
     The weightiness of the business of naming came home to me here two weeks ago, on Christmas Eve, when we baptized little Tanner Alexis Slosberg. Beforehand her parents, Erin and Mark, told me that a rabbi had already conducted a naming ceremony for her, because her father is Jewish. But it was important for her to have both a Jewish name and a Christian name. Even if both names were the same, the naming would not be the same, you can see that. We Christians use the term "Christian name" as a synonym for given name as opposed to family name, but that wouldn't work for a Jew, would it? It's a Christian name because it's given to you at baptism, and it claims you for the family of Christ, just as your last name, your family name, claims you for a particular human tribe.

     But it does more than that. It says that your tribe takes delight in you. With you I am well pleased. As a father myself, I have taken huge delight in my part in the naming of all three of my daughters, Rachel, Mary, and Abigail. For the rest of my life I will take huge delight in saying their names out loud. I have likewise taken huge delight in my parents' naming of me, particularly in the way they changed their minds after the deed was done and changed my name too, so they got to be delighted twice with one kid, which is a neat trick, and I certainly did nothing to deserve it. I was a nasty little brat.

[Source material]

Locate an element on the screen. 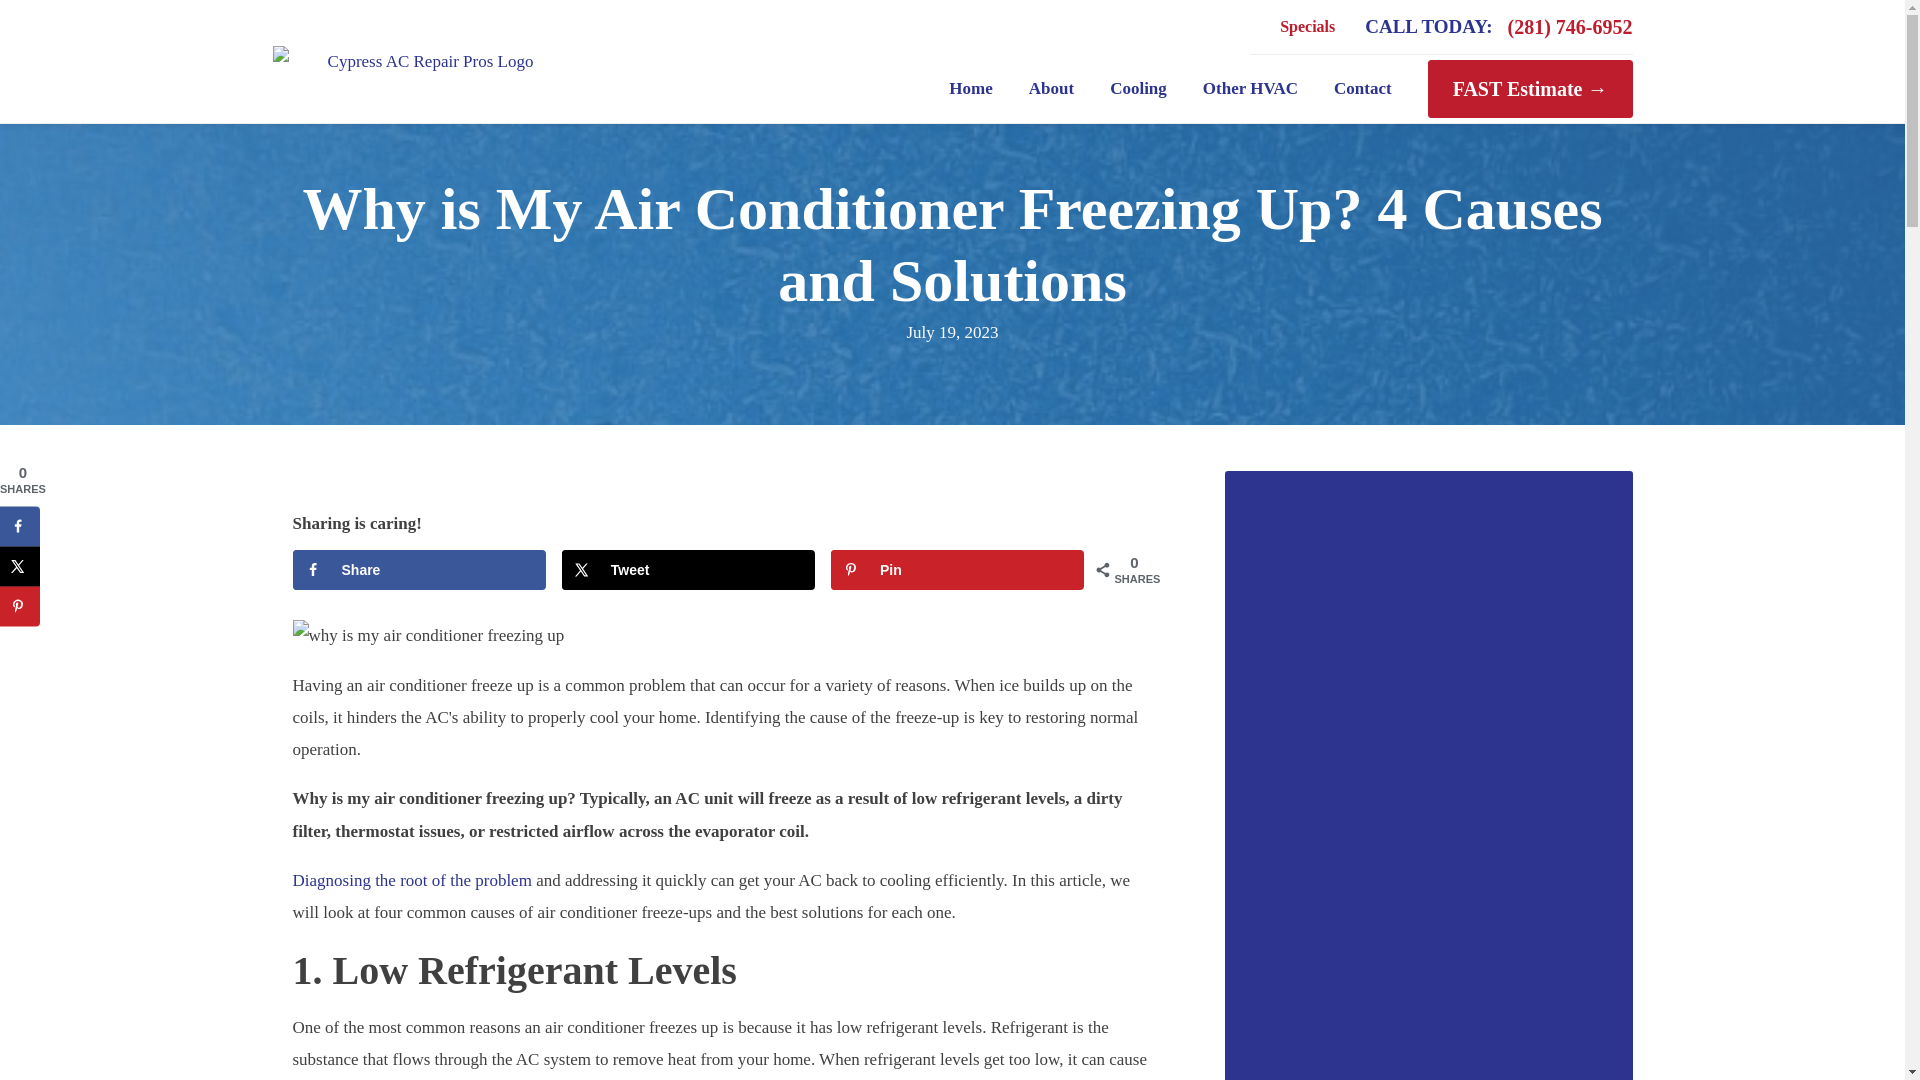 Image resolution: width=1920 pixels, height=1080 pixels. Other HVAC is located at coordinates (1250, 89). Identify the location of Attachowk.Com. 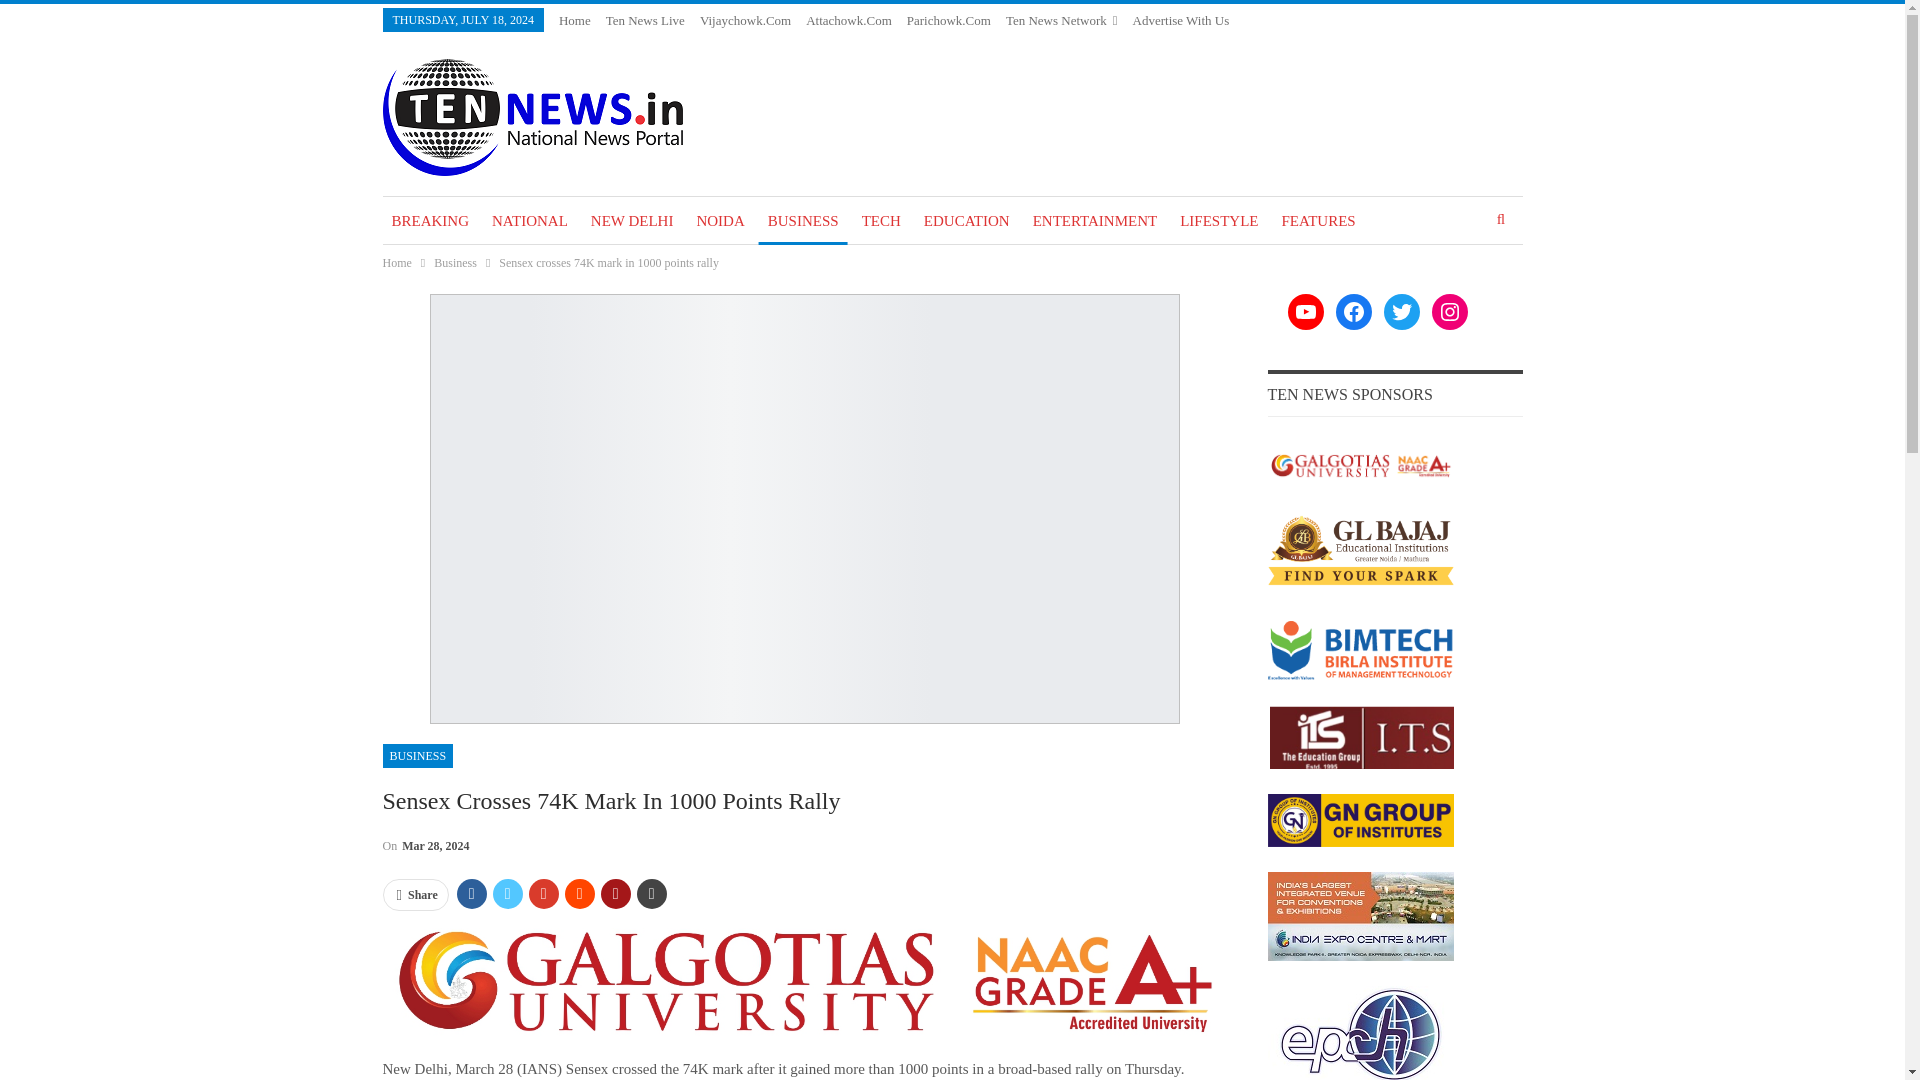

[Aim of the task]
Using the passage on naming, answer each question briefly.
1. On what day was Tanner Alexis Slosberg baptized?
2. Why had a rabbi already conducted a naming ceremony for her?
3. What are the names of the speaker's three daughters?

[Response box]
1. Christmas Eve.
2. Because her father is Jewish.
3. Rachel, Mary, and Abigail.